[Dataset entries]
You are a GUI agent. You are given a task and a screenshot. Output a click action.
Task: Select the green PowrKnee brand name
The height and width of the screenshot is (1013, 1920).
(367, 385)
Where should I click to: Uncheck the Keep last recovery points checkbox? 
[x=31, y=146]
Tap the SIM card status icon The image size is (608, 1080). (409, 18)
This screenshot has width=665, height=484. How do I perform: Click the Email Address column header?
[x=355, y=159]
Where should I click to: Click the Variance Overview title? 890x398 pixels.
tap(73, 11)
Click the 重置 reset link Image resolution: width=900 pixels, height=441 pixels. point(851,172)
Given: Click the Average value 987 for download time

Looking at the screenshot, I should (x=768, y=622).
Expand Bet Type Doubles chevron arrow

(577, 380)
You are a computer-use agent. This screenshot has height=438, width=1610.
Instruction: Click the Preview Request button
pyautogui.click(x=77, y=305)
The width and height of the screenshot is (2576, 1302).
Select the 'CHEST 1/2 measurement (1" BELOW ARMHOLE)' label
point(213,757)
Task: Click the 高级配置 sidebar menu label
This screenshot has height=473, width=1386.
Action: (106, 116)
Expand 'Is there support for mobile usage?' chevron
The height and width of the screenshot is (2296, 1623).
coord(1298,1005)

**EXERCISE**
Taking the entries above, print exactly the lines starting at the line with "Task: Select the green PowrKnee brand name" and ending at the line with "Tap the SIM", both included.

**TASK OUTPUT**
Task: Select the green PowrKnee brand name
The height and width of the screenshot is (1013, 1920).
(367, 385)
Where should I click to: Uncheck the Keep last recovery points checkbox? 
[x=31, y=146]
Tap the SIM card status icon The image size is (608, 1080). (409, 18)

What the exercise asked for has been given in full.